→ Work to be completed
Continue the mailing-list thread on kernel crash handling of CPU and memory hot un/plug from the point where it stops.

→ Document segment

+---+

Re: [RFC v1 0/8] RFC v1: Kernel handling of CPU and memory hot un/plug for crash

From: Eric DeVolder
Date: Tue Dec 07 2021 - 15:05:09 EST


See below, thanks, eric

On 12/1/21 06:59, Baoquan He wrote:
+ akpm

On 11/29/21 at 01:42pm, Eric DeVolder wrote:
Hi, see below.
eric

On 11/24/21 03:02, Baoquan He wrote:
Hi,

On 11/18/21 at 12:49pm, Eric DeVolder wrote:
......
This patchset introduces a generic crash hot un/plug handler that
registers with the CPU and memory notifiers. Upon CPU or memory
changes, this generic handler is invoked and performs important
housekeeping, for example obtaining the appropriate lock, and then
invokes an architecture specific handler to do the appropriate
updates.

In the case of x86_64, the arch specific handler generates a new
elfcorehdr, which reflects the current CPUs and memory regions, into a
buffer. Since purgatory also does an integrity check via hash digests
of the loaded segments, purgatory must also be updated with the new

When I tried to address this with a draft patch, I started with a
different way in which udev rule triggers reloading and only elfcorehdr
segment is updated. The update should be less time consuming. Seems
internal notifier is better in your way. But I didn't update purgatory
since I just skipped the elfcorehdr part when calculate the digest of
segments. The reason from my mind is kernel text, initrd must contribute
most part of the digest, elfcorehdr is much less, and it will simplify
code change more. Doing so let us have no need to touch purgatory at
all. What do you think?

+---+

→ Recorded data
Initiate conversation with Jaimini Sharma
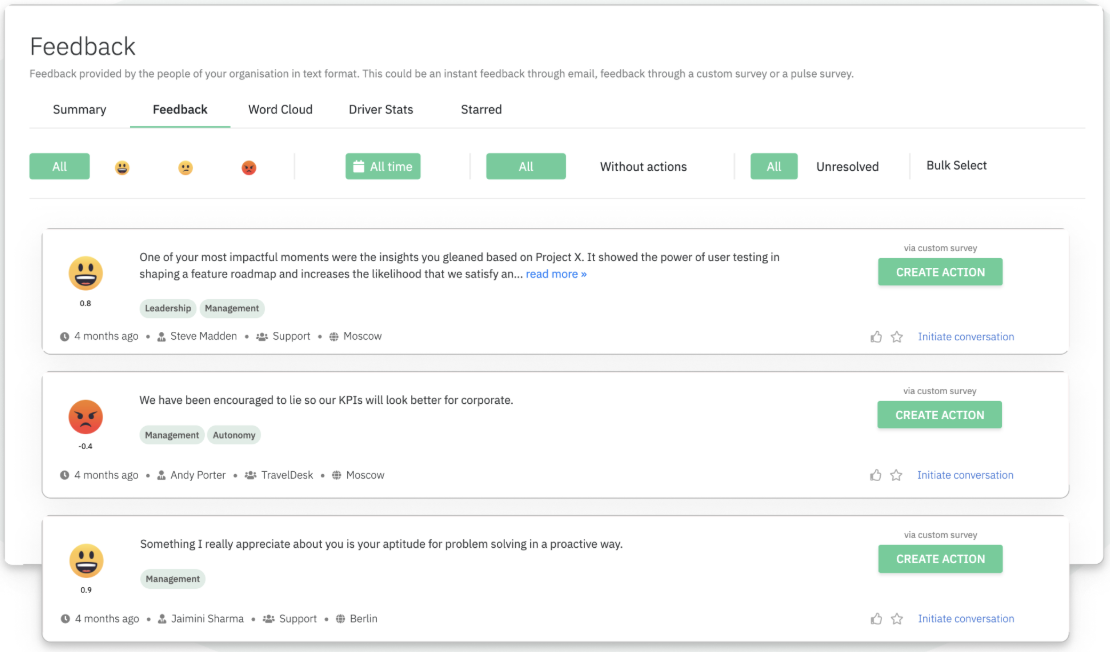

+---+

→ Exercise answer
Well certainly if purgatory did not need to be updated, then that simplifies
matters quite a bit!

I do not have any context on the history of including elfcorehdr in the purgatory
integrity check. I do agree with you that checking kernel, initrd, boot_params
is most important. Perhaps allowing the elfcorehdr data structure to change
isn't too bad without including in the integrity check is ok as there is some
sanity checking of it by the capture kernel as it reads it for /proc/vmcore setup.

Well, I think the check has included elfcorehdr since user space
kexec-tools added the check. We can do the skipping in kexec_file load
in kernel for the time being, see if anyone has concern about the
safety or security. Since agreement has been reached, can you split out
the purgatory update and repost a new patchset with the current
frame work to only update elfcorehdr?

I reworked the patchset as you suggested and removed the reload of purgatory.
It simplified things considerably.


Any by the way, I think you have written a very great cover letter which
tells almost all details about the change. However, pity that they are
not put in patch log. In your patch log, you just tell what change is
made in the patch, but the why we need it which is the most important part
is not seen. Most of time, we can get what change has been made from the
code, surely it's very helpful if patch log has told it and can save
reviewers much time, but it's not easy to get why it's needed or
introduced if not being involved in earlier discussion or any context.
And as you know, cover letter will be stripped away whem maintainers
merge patch, only patch log is kept.

I've tried to place more information in the individual patch commit messages,
or the code itself.

I just posted v2!

Thanks for your interest and review!
eric


Thanks
Baoquan



Still reviewing.

Thank you!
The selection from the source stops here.